▸ PROBLEMS TO SOLVE:
A – From the lawn tractor thread below, list in order the things dangeroustoys56 does with the motor of a cheap tractor he has bought.
B – Say whether each statement agrees with the lawn tractor thread below. Answer yes or no for each, quoting the deciding words.
(i) wjjones paid $100 for the whole mower.
(ii) The people answering wjjones's WTB engine ad would not let him hear the engines run.
(iii) The 70's simplicity tractor ran when it was bought.

::: PAGE EXTRACT

One time i bot 2 tractors for $200 - bot were rusted out POS's and my first real buyers regret purchase . One was a RER murray that had a running 11HP briggs motor, while the rest of it was basically rusted out - the motor went on another RER murray which i sold for $100 cash and got his broken 99 murray in exchange for it (was worth $200-300 alone even with the bad motor because i had a spare motor for it) - the other tractor, a 70's simplicity, didnt run , deck was all fibreglassed up - a real mess - so i took it apart and scrapped most of it ( which i regret because i couldve gotten it running eventually - just didnt have room back then) . It was annoying, but i did get my money back technically .


----------



## wjjones

dangeroustoys56 said:


> Well, you initally spent $100 on the tractor - some cash on trying to fix it - really for the chassis and parts off the motor its still worth more than $100 overall - its annoying, but you can still pick up another motor for it easily and have a decent tractor plus some spare parts or sell them.
> 
> One time i bot 2 tractors for $200 - bot were rusted out POS's and my first real buyers regret purchase . One was a RER murray that had a running 11HP briggs motor, while the rest of it was basically rusted out - the motor went on another RER murray which i sold for $100 cash and got his broken 99 murray in exchange for it (was worth $200-300 alone even with the bad motor because i had a spare motor for it) - the other tractor, a 70's simplicity, didnt run , deck was all fibreglassed up - a real mess - so i took it apart and scrapped most of it ( which i regret because i couldve gotten it running eventually - just didnt have room back then) . It was annoying, but i did get my money back technically .




Thats my thinking exactly DT, and still come out better than forking out the $$ for a new one. I just wanted it for a backup mower anyway so a good used engine will be just fine.


----------



## dangeroustoys56

Its always good to have backup mowers:lmao:


----------



## wjjones

dangeroustoys56 said:


> Its always good to have backup mowers:lmao:




Yep.... I have had a few answer my WTB engine on CL, and they are ranging from $150 to $300 for a good used engine. They have all said I could hear them run before I buy one, and check it over good. I should have inspected this one better but $100 for the whole mower I cant complain.


----------



## dangeroustoys56

Thats something hardly anyone seems to offer - starting a motor theyre selling- i suppose for $300 the buyer would want to hear it ( i know i would) . I know when i sold that one RER i had a battery and gas in it, polished it all up - i said to the guy " fire it up- turn on the deck and run around with it" . 

I told him all the lil things he needed to do when he ran it and it had a used motor off another tractor on it- it wasnt original to the tractor.

He asked why i was selling it and i said " I dont like RER's - i like regular tractors " and then he offered his tractor up and a $100 cash ( i had $300 on my RER) so i said " sold!" . 

When i go to look at a cheep tractor - i expect it not to run, actually expect it to be parts, if the price is right i just hand over my money and take it home - if it has a motor, i check it over and try to fire it up - more often then not the motors fire right up and runs fine. I shut it down and then do a carb clean, go over the motor and know itll be a good motor.

::::::
::: SUPPLIED MATERIAL

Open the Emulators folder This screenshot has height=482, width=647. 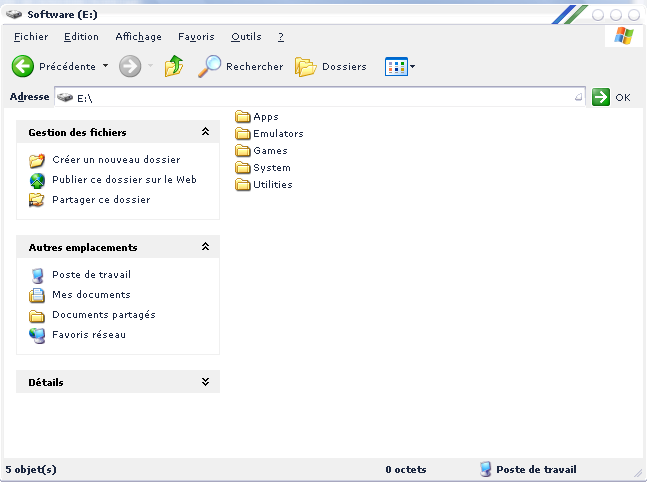277,134
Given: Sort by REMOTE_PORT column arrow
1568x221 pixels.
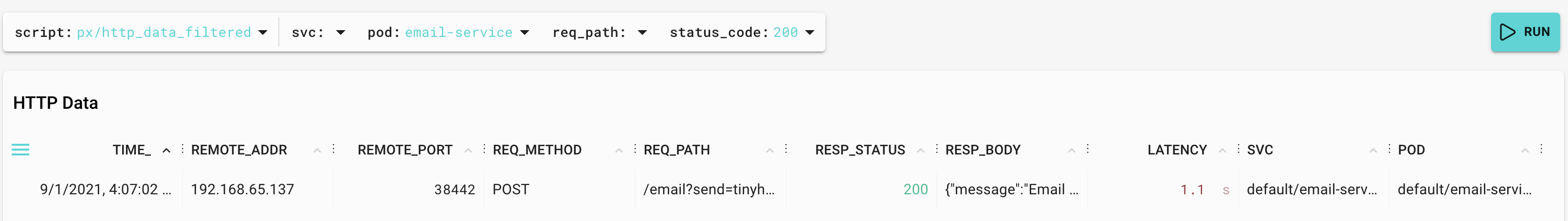Looking at the screenshot, I should (x=468, y=151).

::::::

▸ EXERCISE SOLUTIONS:
A –
1. Checks it over
2. Tries to fire it up
3. Shuts it down
4. Does a carb clean
5. Goes over the motor

B –
(i) Yes: "$100 for the whole mower I cant complain."
(ii) No: "They have all said I could hear them run before I buy one"
(iii) No: "a 70's simplicity, didnt run"